Statistics (data distribution statistics on columns/indexes) will be used by Query Optimizer in determining the appropriate choices for operators within query plan.
Inaccurate, outdated statistics may lead to poor quality of Query Execution Plan and there by could lead to performance issues.
Statistics comprise of two kinds of details.
- Density vector
Query plans that are generated using Histogram information are generally considered to be efficient compared to plans that are generated based on density vector only.
Below aspects will drive how statistics are used by SQL Server optimizer in generating a query plan.
Ex: SELECT SalesOrderDetailID, OrderQty FROM Sales.SalesOrderDetail WHERE ProductID = 897;
Constants or actual values used directly in the query as a filter provides for better cardinality estimates.
Usually, this will result in efficient query plan as optimizer has knowledge of specific column filters before run time as histogram part of statistics will be used by Query Optimizer to estimate the number of qualified rows.
Ex: EXEC Get_OrderID_OrderQty @ProductID=897;
Using stored procedures and passing filter values as parameters to stored procedure has some advantages.
- Query plan generated for the first invocation of stored procedure will be re-used for subsequent executions.
- This will reduce the CPU consumption as no need to compile the code and generate execution plan for each execution of stored procedure.
- Histogram part of the statistics will be used for deriving carnality estimates and hence provides for best possible cardinality estimates.
It has few disadvantages as well.
Query plan that was generated for the first invocation of stored procedure may not be efficient for all subsequent executions particularly if there is data distribution skew among column values.

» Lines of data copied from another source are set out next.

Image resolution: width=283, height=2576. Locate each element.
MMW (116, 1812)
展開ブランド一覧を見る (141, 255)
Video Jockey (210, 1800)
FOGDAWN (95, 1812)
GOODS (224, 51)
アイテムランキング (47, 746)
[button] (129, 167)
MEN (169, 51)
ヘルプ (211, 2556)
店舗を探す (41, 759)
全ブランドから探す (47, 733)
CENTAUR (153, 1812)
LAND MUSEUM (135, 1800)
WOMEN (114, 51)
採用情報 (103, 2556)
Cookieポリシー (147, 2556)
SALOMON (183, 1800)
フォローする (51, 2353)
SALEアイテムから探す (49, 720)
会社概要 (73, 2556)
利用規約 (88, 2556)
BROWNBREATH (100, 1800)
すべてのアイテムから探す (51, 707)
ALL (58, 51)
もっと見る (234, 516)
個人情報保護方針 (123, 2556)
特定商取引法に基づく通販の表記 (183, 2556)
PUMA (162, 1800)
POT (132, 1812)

Also, histogram part of the statistics will be not be re-checked for subsequent executions of stored procedure as query plan is re-used.
A work-around for this would be to use either statement level or stored procedure level RECOMPILE hint which will result in generation of a fresh plan considering the parameter values passed for the specific execution.
From the point of view of query optimization, parameter sniffing is a good thing but it can negatively impact performance in few scenarios.
More details on Parameter Sniffing concepts at http://www.brentozar.com/archive/2013/06/the-elephant-and-the-mouse-or-parameter-sniffing-in-sql-server/
Ex: DECLARE @ProductID INT=897
SELECT SalesOrderDetailID, OrderQty FROM Sales.SalesOrderDetail WHERE ProductID = @ProductID;
A traditional way to avoid the parameter sniffing problem, especially in previous versions of SQL Server, was by using local variables. When you use local variables SQL Server is not able to use the histogram anymore. Instead it uses the information on the density vector of the statistics object. OPTIMIZE FOR UNKNOWN query hint works pretty much in the same way.
Values for local variables are not known at optimization time so the Query Optimizer is not able to use the actual value passed for the optimization, as it did earlier in case of literals or parameters.
One benefit of using local variables or OPTIMIZE FOR UNKNOWN hint is that you always get the same execution plan.